→ Assigned task
Return the records that follow, unchanged and complete.

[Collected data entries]
# # # # #

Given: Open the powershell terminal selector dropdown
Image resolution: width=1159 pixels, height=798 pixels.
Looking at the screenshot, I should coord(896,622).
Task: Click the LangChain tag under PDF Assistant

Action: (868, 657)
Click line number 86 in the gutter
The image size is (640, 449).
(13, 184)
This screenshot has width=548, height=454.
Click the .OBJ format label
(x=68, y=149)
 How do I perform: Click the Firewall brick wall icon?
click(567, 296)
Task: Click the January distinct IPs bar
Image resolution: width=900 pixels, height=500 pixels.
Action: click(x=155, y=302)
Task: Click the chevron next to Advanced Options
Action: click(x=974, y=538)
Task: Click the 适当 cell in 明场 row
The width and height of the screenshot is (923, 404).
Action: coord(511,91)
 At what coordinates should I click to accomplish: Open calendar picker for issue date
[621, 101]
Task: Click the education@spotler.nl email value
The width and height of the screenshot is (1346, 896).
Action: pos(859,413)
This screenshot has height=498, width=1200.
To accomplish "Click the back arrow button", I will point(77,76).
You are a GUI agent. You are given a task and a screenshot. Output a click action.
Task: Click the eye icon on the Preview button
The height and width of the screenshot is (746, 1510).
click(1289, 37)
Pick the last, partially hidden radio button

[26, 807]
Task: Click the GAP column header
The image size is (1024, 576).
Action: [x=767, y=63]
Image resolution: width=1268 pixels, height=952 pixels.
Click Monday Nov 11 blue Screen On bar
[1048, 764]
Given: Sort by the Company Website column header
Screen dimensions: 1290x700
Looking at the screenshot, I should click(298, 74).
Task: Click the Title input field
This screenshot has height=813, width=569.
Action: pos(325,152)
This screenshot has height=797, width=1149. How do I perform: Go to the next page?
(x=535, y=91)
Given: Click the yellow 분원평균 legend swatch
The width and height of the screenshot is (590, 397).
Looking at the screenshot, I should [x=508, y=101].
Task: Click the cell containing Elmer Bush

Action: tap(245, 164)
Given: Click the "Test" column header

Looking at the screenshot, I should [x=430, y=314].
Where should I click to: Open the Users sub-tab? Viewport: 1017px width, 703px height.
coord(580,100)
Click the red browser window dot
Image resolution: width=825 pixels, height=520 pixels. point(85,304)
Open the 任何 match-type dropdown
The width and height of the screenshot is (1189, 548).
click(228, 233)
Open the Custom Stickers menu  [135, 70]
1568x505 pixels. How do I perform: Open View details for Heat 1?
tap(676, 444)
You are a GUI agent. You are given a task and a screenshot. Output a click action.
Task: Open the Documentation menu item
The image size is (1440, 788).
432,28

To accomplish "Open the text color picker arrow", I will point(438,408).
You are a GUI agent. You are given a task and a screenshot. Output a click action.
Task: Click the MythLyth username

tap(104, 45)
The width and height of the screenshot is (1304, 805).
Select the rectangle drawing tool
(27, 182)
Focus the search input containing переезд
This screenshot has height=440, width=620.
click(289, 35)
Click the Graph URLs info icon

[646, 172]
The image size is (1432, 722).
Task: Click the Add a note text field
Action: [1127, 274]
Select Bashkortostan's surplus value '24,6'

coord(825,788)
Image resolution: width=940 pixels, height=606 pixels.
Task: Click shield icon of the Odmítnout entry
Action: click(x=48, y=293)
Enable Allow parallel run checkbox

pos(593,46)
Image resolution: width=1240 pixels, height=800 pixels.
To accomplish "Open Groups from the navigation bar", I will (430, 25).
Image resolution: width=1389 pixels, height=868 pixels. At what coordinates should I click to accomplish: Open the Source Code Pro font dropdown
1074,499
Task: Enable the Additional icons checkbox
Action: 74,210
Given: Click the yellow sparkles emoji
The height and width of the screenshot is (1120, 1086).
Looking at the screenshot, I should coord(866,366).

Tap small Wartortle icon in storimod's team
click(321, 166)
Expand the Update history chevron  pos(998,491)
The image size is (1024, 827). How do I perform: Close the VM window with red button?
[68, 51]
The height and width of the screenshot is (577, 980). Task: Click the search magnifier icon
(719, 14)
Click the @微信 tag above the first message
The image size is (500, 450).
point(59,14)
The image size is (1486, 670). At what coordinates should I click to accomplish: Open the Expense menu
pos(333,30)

# # # # #

→ Written answer
Given: Open the powershell terminal selector dropdown
Image resolution: width=1159 pixels, height=798 pixels.
Looking at the screenshot, I should coord(896,622).
Task: Click the LangChain tag under PDF Assistant

Action: (868, 657)
Click line number 86 in the gutter
The image size is (640, 449).
(13, 184)
This screenshot has width=548, height=454.
Click the .OBJ format label
(x=68, y=149)
 How do I perform: Click the Firewall brick wall icon?
click(567, 296)
Task: Click the January distinct IPs bar
Image resolution: width=900 pixels, height=500 pixels.
Action: click(x=155, y=302)
Task: Click the chevron next to Advanced Options
Action: click(x=974, y=538)
Task: Click the 适当 cell in 明场 row
The width and height of the screenshot is (923, 404).
Action: coord(511,91)
 At what coordinates should I click to accomplish: Open calendar picker for issue date
[621, 101]
Task: Click the education@spotler.nl email value
The width and height of the screenshot is (1346, 896).
Action: pos(859,413)
This screenshot has height=498, width=1200.
To accomplish "Click the back arrow button", I will point(77,76).
You are a GUI agent. You are given a task and a screenshot. Output a click action.
Task: Click the eye icon on the Preview button
The height and width of the screenshot is (746, 1510).
click(1289, 37)
Pick the last, partially hidden radio button

[26, 807]
Task: Click the GAP column header
The image size is (1024, 576).
Action: [x=767, y=63]
Image resolution: width=1268 pixels, height=952 pixels.
Click Monday Nov 11 blue Screen On bar
[1048, 764]
Given: Sort by the Company Website column header
Screen dimensions: 1290x700
Looking at the screenshot, I should click(298, 74).
Task: Click the Title input field
This screenshot has height=813, width=569.
Action: pos(325,152)
This screenshot has height=797, width=1149. How do I perform: Go to the next page?
(x=535, y=91)
Given: Click the yellow 분원평균 legend swatch
The width and height of the screenshot is (590, 397).
Looking at the screenshot, I should [x=508, y=101].
Task: Click the cell containing Elmer Bush

Action: tap(245, 164)
Given: Click the "Test" column header

Looking at the screenshot, I should [x=430, y=314].
Where should I click to: Open the Users sub-tab? Viewport: 1017px width, 703px height.
coord(580,100)
Click the red browser window dot
Image resolution: width=825 pixels, height=520 pixels. point(85,304)
Open the 任何 match-type dropdown
The width and height of the screenshot is (1189, 548).
click(228, 233)
Open the Custom Stickers menu  [135, 70]
1568x505 pixels. How do I perform: Open View details for Heat 1?
tap(676, 444)
You are a GUI agent. You are given a task and a screenshot. Output a click action.
Task: Open the Documentation menu item
The image size is (1440, 788).
432,28

To accomplish "Open the text color picker arrow", I will point(438,408).
You are a GUI agent. You are given a task and a screenshot. Output a click action.
Task: Click the MythLyth username

tap(104, 45)
The width and height of the screenshot is (1304, 805).
Select the rectangle drawing tool
(27, 182)
Focus the search input containing переезд
This screenshot has height=440, width=620.
click(289, 35)
Click the Graph URLs info icon

[646, 172]
The image size is (1432, 722).
Task: Click the Add a note text field
Action: [1127, 274]
Select Bashkortostan's surplus value '24,6'

coord(825,788)
Image resolution: width=940 pixels, height=606 pixels.
Task: Click shield icon of the Odmítnout entry
Action: click(x=48, y=293)
Enable Allow parallel run checkbox

pos(593,46)
Image resolution: width=1240 pixels, height=800 pixels.
To accomplish "Open Groups from the navigation bar", I will (430, 25).
Image resolution: width=1389 pixels, height=868 pixels. At what coordinates should I click to accomplish: Open the Source Code Pro font dropdown
1074,499
Task: Enable the Additional icons checkbox
Action: 74,210
Given: Click the yellow sparkles emoji
The height and width of the screenshot is (1120, 1086).
Looking at the screenshot, I should coord(866,366).

Tap small Wartortle icon in storimod's team
click(321, 166)
Expand the Update history chevron  pos(998,491)
The image size is (1024, 827). How do I perform: Close the VM window with red button?
[68, 51]
The height and width of the screenshot is (577, 980). Task: Click the search magnifier icon
(719, 14)
Click the @微信 tag above the first message
The image size is (500, 450).
point(59,14)
The image size is (1486, 670). At what coordinates should I click to accomplish: Open the Expense menu
pos(333,30)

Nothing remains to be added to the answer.